The shift didn’t happen overnight, and by now it is irreversible. Hungary’s market-leading milling company, GoodMills, processes around 320,000 tons of grain each year. The control centre of a modern milling plant – and often its individual sites – can look more like a software company than an industrial hall. The difference is that here, system downtime doesn’t just mean a frozen computer; it can halt a production line and turn tons of flour into waste. The reliability of digital systems and uninterrupted connectivity are therefore critical to a mill’s operation.
The story of a digitized mill: GoodMills (click for video)
The network has become the new infrastructure
In long-established industries like milling, one of the most critical – though less visible – elements of digitization is the data network. Mills typically operate outside busy city centres, and thick concrete walls, steel structures, and geographic location can all reduce the effectiveness of solutions that rely on traditional Wi-Fi connectivity. That’s why industrial operators are turning to so-called SD-WAN-based solutions, which can manage multiple network connections simultaneously and automatically switch to the more stable option in the event of an outage – without disrupting production.

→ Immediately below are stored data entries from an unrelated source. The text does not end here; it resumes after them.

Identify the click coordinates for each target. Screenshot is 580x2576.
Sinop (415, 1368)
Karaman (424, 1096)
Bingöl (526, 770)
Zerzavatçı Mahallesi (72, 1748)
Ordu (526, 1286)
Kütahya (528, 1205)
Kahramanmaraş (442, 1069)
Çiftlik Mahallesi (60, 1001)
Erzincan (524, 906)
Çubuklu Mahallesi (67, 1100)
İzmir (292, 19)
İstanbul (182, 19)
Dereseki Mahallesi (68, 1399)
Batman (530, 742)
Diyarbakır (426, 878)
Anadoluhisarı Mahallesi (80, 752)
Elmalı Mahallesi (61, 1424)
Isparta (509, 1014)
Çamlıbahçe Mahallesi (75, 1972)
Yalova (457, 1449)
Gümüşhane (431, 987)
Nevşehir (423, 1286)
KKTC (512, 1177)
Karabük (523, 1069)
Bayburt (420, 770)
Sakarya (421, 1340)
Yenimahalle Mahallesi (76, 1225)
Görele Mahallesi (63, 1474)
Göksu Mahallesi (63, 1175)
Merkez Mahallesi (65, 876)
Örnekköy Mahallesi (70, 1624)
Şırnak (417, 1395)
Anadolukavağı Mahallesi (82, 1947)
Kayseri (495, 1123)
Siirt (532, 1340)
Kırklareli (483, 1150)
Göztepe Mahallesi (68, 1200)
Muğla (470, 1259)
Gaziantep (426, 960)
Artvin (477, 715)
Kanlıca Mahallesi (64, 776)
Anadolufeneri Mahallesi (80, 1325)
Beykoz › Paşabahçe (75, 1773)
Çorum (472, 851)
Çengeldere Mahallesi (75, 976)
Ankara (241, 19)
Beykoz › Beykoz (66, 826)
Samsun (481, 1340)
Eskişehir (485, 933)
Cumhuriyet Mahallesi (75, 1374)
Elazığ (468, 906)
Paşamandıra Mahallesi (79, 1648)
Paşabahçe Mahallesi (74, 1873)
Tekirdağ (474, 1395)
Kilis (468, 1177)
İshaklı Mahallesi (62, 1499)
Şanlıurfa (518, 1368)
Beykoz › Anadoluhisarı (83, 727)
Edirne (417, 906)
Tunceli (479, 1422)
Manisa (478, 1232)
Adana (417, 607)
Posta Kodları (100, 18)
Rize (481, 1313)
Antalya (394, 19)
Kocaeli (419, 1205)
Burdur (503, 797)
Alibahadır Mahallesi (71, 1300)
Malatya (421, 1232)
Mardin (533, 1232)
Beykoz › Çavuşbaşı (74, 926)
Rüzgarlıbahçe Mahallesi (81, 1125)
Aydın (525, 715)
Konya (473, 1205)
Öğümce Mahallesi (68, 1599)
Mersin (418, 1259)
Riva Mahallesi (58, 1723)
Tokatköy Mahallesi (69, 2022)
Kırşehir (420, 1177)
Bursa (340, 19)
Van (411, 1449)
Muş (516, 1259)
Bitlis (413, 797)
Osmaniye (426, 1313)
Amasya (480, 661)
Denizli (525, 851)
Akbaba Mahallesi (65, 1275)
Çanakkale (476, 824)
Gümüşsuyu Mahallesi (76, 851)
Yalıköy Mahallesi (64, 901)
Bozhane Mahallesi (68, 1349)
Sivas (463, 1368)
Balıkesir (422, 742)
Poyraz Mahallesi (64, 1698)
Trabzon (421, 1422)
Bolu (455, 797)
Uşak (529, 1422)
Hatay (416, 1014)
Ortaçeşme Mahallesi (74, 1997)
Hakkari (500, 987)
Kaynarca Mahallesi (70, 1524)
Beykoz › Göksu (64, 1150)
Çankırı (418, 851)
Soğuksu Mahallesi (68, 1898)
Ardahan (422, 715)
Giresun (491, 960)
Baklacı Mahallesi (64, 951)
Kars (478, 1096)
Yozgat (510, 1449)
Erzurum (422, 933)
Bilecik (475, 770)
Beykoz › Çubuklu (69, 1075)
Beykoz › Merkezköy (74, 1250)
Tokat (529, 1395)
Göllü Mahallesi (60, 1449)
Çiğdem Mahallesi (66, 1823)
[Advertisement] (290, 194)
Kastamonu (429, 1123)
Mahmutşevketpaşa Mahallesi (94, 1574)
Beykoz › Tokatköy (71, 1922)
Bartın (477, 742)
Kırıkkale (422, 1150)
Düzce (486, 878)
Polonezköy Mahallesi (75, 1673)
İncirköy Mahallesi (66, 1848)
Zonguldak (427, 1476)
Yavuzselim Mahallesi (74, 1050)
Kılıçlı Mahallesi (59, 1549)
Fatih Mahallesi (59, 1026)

For such solutions to be effective, however, the mobile network must be fast and reliable – especially in the areas where the plants are located. According to publicly available data collected by the measurement vehicles of the National Media and Infocommunications Authority (NMHH) and published on szelessav.net, Yettel currently provides the highest average download speeds among Hungary’s mobile networks. Its network ensures nationwide connectivity for GoodMills’ sites in Baja, Komárom, and Tiszapalkonya, as well as at the company’s headquarters in Budaörs.

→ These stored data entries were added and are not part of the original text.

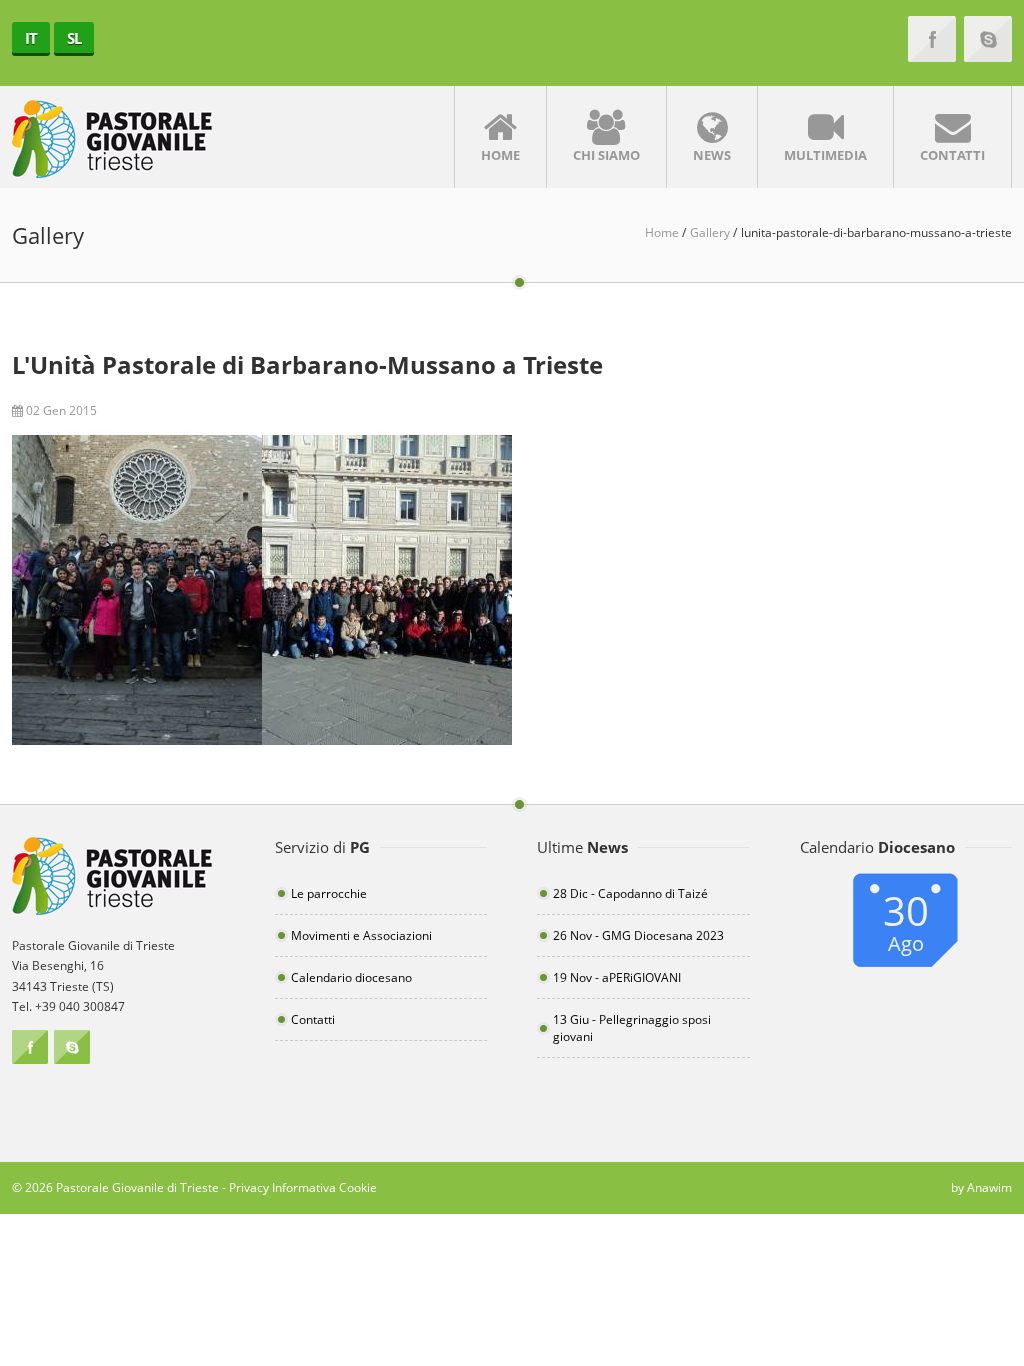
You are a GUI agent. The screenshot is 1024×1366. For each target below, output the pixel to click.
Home (500, 155)
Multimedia (825, 155)
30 (906, 920)
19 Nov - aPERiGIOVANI (617, 977)
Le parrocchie (329, 893)
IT (31, 38)
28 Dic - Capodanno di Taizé (630, 893)
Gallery (711, 232)
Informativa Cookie (324, 1187)
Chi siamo (606, 155)
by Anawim (981, 1187)
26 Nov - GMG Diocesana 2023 (638, 935)
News (712, 155)
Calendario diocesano (351, 977)
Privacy (249, 1187)
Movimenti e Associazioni (361, 935)
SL (74, 38)
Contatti (952, 155)
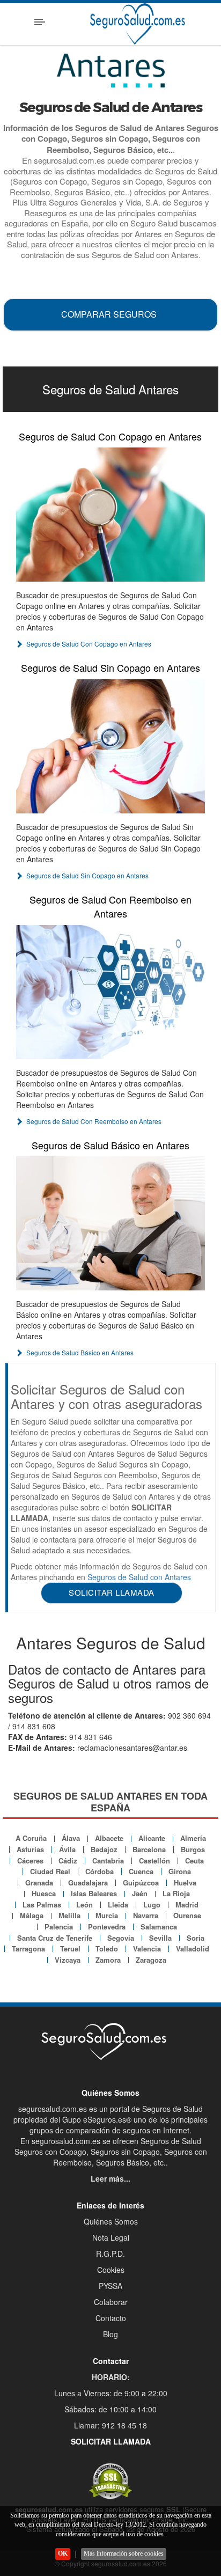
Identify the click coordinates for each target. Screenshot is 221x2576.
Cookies (110, 2269)
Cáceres (30, 1860)
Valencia (147, 1948)
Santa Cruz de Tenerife (54, 1938)
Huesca (44, 1893)
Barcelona (149, 1849)
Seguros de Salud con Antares (139, 1577)
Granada (39, 1882)
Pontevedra (107, 1926)
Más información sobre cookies (124, 2553)
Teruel (70, 1948)
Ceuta (194, 1860)
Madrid (186, 1904)
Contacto (110, 2318)
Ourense (187, 1915)
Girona (179, 1871)
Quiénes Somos (111, 2221)
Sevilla (160, 1938)
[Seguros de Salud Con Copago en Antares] (110, 514)
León (84, 1904)
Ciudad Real (50, 1871)
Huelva (185, 1882)
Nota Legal (110, 2237)
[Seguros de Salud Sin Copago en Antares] (110, 746)
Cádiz (67, 1860)
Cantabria (108, 1860)
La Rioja (176, 1893)
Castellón (154, 1860)
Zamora (108, 1960)
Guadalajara (88, 1882)
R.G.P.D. (110, 2253)
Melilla (69, 1915)
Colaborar (111, 2301)
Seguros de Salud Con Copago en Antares (110, 436)
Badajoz (104, 1849)
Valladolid (192, 1948)
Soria (195, 1938)
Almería (193, 1838)
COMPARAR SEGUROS (109, 314)
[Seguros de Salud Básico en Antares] (110, 1223)
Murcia (106, 1915)
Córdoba (99, 1871)
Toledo (106, 1948)
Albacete (109, 1838)
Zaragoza (151, 1960)
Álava (71, 1838)
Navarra (145, 1915)
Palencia (59, 1926)
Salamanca (159, 1926)
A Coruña (31, 1838)
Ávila (67, 1849)
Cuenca (141, 1871)
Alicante (151, 1838)
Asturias (30, 1849)
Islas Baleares (94, 1893)
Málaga (31, 1915)
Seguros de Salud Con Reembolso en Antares (110, 906)
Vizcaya (67, 1960)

Data as the new raw material for the milling industry
The business rationale behind digitalization in industry is the same as elsewhere: the sooner a company can access the data generated during production, the sooner it can analyse it, act on it, and make decisions to operate more efficiently.
In a mill, for example, if the quality control system signals in real time that the moisture content of a shipment exceeds a specific limit, intervention must also occur in real time. The same applies to predictive maintenance: machine sensors send alerts when the system detects an anomaly, allowing operators to react before a malfunction brings production to a halt. For this to work, data must not only be generated but must also reach the right place – quickly, securely, and without interruption.
Grain still forms the basis of flour, but keeping the process efficient, safe, and competitive now depends on the network on which the entire system relies.